4. prometheus-fastapi-instrumentator is one line of code.
Instrumentator().instrument(app).expose(app)
That's it. You get request count, latency histograms, and HTTP status breakdown per endpoint, all at /metrics. The custom counters (orders_total, failed_orders_total, order_processing_seconds) are 5 more lines.
5. Service-to-service calls need explicit timeouts. order-service calls restaurant-service with httpx.AsyncClient(timeout=5.0). Without the timeout, a slow restaurant-service will hold an order-service worker indefinitely, causing cascade failures that look like order-service bugs in the logs.

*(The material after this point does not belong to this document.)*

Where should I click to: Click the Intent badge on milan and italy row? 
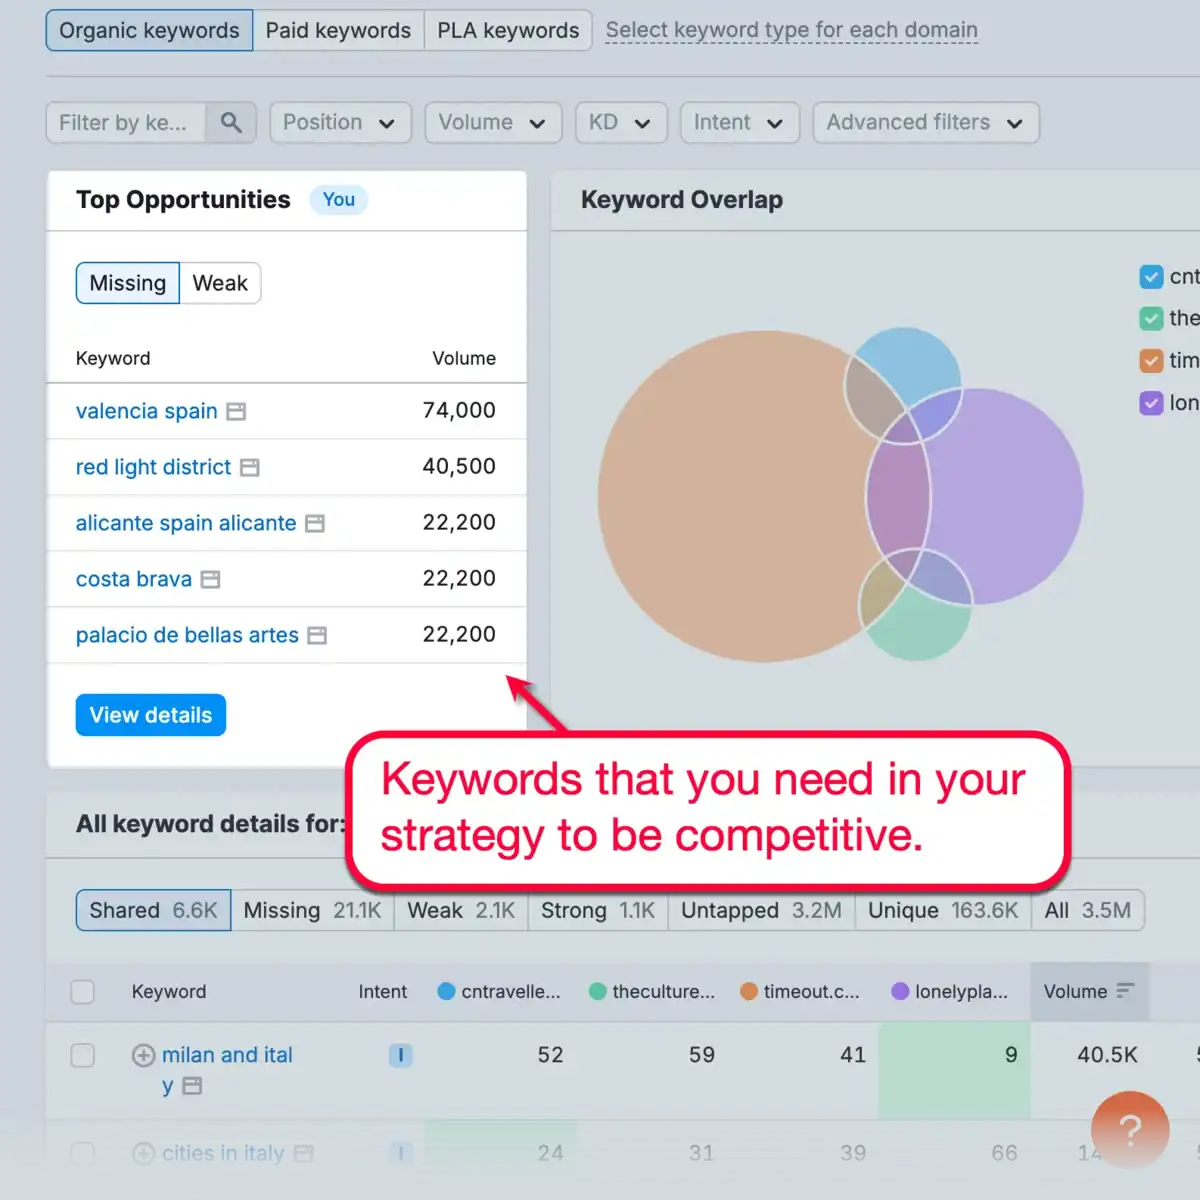point(400,1055)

6. maxUnavailable=0 in rolling updates protects you more than you think. With maxSurge=1, maxUnavailable=0, Kubernetes brings up the new pod and passes readiness checks before terminating the old one. The /health readinessProbe with initialDelaySeconds=15 means the new pod gets 15 seconds to initialize SQLite and seed data before traffic hits it. Without this, users hit 503s during every deploy.
Limitations (honest)
SQLite is fine for local dev and demos. This would use RDS or Aurora in production.
Single NAT Gateway is a cost optimization, not production-ready.
The React frontend hardcodes
http://localhost:8080— a real app would use environment injection at build time.No secrets management — passwords and JWT secret are env vars. Production would use AWS Secrets Manager + Kubernetes Secrets.
The GitHub Actions IAM user uses long-lived access keys. Production would use OIDC federation (no keys at all).
The Grafana dashboard started as a local Docker Compose dashboard. Kubernetes metrics need their own PromQL queries and dashboard panels.
Try It
# Local — everything runs in Docker
git clone https://github.com/vijayb-aiops/devops-production-projects
cd devops-production-projects/projects/01-food-delivery-eks-platform
bash scripts/bootstrap.sh
# Trigger the observability demo
ORDER_SERVICE_FAILURE_MODE=true docker compose up -d order-service
bash scripts/load-test.sh
# Open Grafana at http://localhost:3000 (admin/foodrush123)
# Deploy to AWS
cd infra/terraform
terraform init
terraform apply
cd ../..
bash scripts/deploy-eks.sh
Estimated AWS cost while recording: ~$0.19/hr. Run terraform destroy when done.